Bash Like an Engineer: Smarter Scripting for DevOps
When you think of Bash, you probably think of quick fixes, hacked-together cron jobs, or obscure one-liners you copied from Stack Overflow at 2 a.m. But Bash scripting doesn’t have to be messy or fragile. In fact, when treated with the same discipline we apply to other languages, Bash can be a powerful, safe, and maintainable tool—especially for DevOps workflows.
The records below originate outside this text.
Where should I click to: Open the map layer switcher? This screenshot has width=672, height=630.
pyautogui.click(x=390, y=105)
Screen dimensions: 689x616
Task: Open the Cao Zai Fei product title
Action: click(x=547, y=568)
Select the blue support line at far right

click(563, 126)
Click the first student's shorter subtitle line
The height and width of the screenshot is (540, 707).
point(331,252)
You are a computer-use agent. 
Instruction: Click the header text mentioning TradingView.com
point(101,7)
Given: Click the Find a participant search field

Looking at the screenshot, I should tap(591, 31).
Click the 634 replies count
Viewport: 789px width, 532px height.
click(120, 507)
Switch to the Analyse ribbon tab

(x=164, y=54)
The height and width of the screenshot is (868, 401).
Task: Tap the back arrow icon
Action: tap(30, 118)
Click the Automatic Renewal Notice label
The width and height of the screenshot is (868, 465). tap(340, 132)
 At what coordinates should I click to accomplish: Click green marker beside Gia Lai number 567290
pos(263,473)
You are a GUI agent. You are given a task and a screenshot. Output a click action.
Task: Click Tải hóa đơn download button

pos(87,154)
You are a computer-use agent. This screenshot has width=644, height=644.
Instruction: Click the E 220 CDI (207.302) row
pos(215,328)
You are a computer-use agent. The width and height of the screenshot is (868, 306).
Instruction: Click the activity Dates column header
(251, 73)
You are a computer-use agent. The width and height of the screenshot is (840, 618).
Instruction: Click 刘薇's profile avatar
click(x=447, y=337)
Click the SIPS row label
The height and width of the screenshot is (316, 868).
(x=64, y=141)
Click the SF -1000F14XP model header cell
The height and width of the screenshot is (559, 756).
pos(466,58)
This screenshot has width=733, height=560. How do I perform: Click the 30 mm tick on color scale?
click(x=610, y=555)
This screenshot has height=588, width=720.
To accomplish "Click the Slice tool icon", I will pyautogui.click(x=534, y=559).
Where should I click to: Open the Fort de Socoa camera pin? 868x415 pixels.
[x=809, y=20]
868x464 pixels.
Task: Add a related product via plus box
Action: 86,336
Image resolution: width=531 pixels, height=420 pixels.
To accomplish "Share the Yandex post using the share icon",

In this post, I’ll walk you through:
- Bash tricks every DevOps engineer should know
- How to write structured, testable, and debug-friendly scripts
- Safety practices to avoid production disasters
- A real-world example from my toolkit
Let’s dive in.
Thinking Like a Software Engineer in Bash
Many DevOps scripts start as a quick fix—and stay that way. But you can bring software engineering principles into Bash scripting with just a few simple habits:
Use Functions to Structure Your Code
Instead of writing everything in a top-down blob, split your logic into functions:
#!/usr/bin/env bash
set -euo pipefail
log_info() {
echo "[INFO] $*"
}
backup_database() {
# some logic here
log_info "Starting database backup"
}
main() {
backup_database
}
main "$@"
Why? Easier testing, readability, and future reuse. Think of main()
as the script’s entrypoint, just like in C or Python.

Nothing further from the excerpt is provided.